Work and family life have changed. So have the expectations of working parents.
Policies and enhanced leave still matter, but they’re no longer enough on their own. The organisations leading the way are moving beyond simply “being compliant” to building environments where parents can genuinely thrive and sustain performance over the long term. In our recent webinar, Beyond Policies: Rethinking Parental Support for Human Sustainability, colleagues from across NFP Human Capital explored what it really takes to help working parents thrive in a world where the demands of work and family life continue to intensify. Below are some of our key reflections from the discussion.
Parental support has shifted from “nice to have” to business-critical
We opened by discussing the changing reality of parenthood at work. As career transition specialist Rhiannon Rowley noted, becoming a parent isn’t a moment in time, it's a journey with recurring transitions, each of which impacts wellbeing, capacity and performance.

* [Your tasks]:
- 1) Decide whether each statement agrees with the article on parental support. Answer yes or no for each, and quote the deciding words of the article.
(a) The article says enhanced leave no longer matters.
(b) The webinar was titled Beyond Policies: Rethinking Parental Support for Human Sustainability.
(c) Rhiannon Rowley described becoming a parent as a single moment in time.
- 2) According to the article on parental support, what is Rhiannon Rowley's profession?
- 3) Pick up the article on parental support after its final sentence and carry it forward.

* [Given data]:
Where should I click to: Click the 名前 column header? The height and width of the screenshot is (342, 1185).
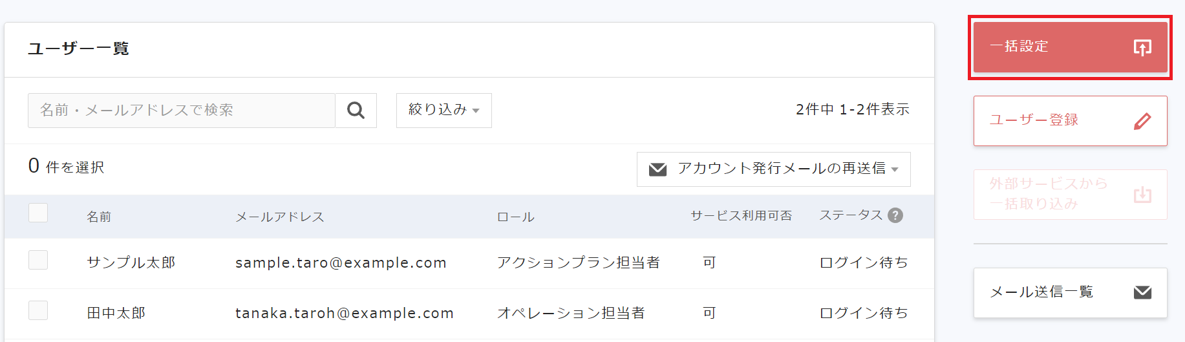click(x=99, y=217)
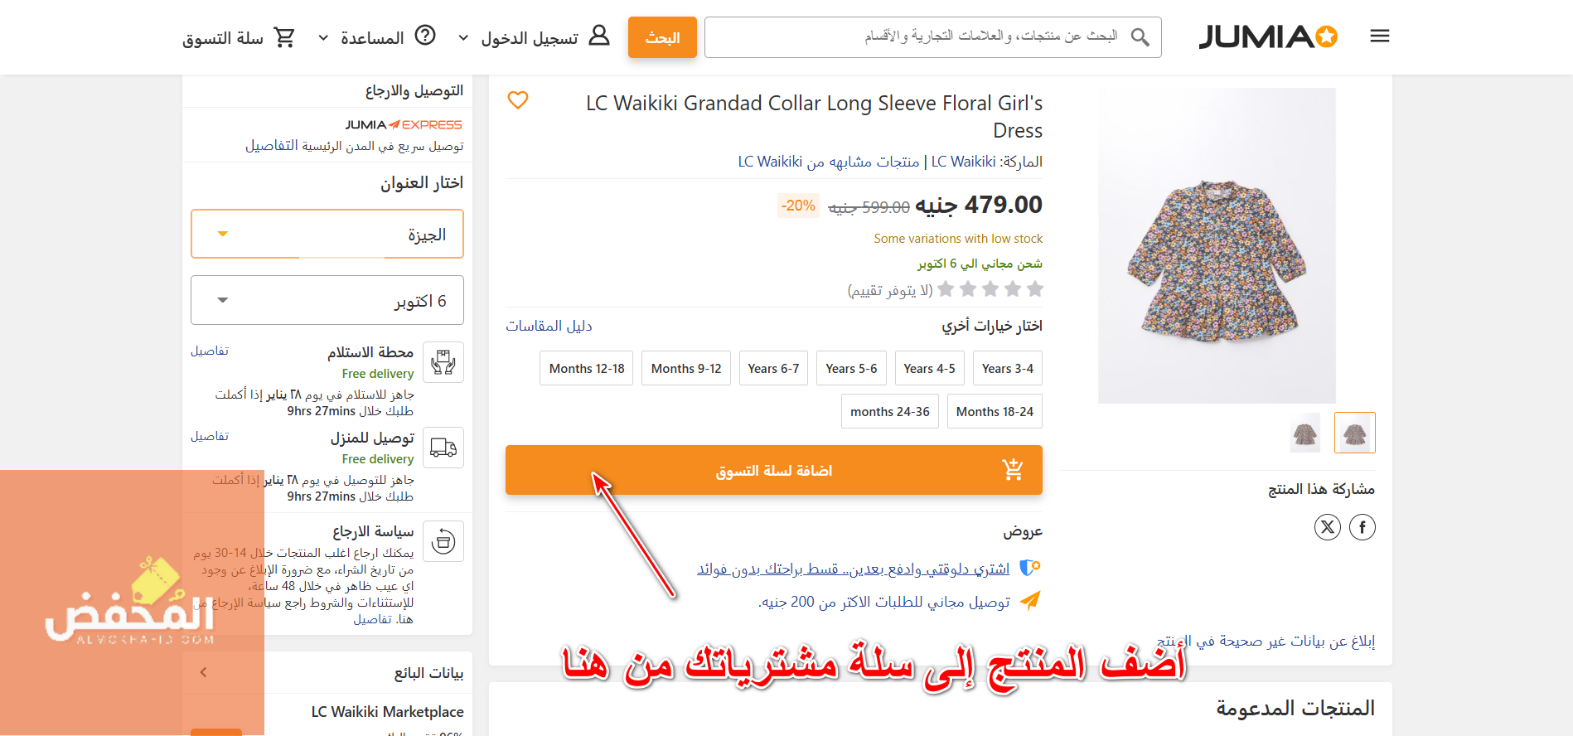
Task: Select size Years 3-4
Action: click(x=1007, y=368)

* [Answers below]:
- 1)
(a) No: "Policies and enhanced leave still matter, but they’re no longer enough on their own."
(b) Yes: "In our recent webinar, Beyond Policies: Rethinking Parental Support for Human Sustainability"
(c) No: "becoming a parent isn’t a moment in time, it's a journey with recurring transitions"

- 2) She is a career transition specialist.

- 3)
And data reinforces this:
- 87% of parents say returning to work is difficult
- 75% of mothers and 69% of fathers report workplace mental health concerns
- 97% of women fear asking for flexibility harms career progression
- 73% of parents consider an organisation’s approach to family support before accepting a job offer
These aren’t small numbers. They represent a large portion of the working population. The message was clear: supporting parents is now a priority for organisations.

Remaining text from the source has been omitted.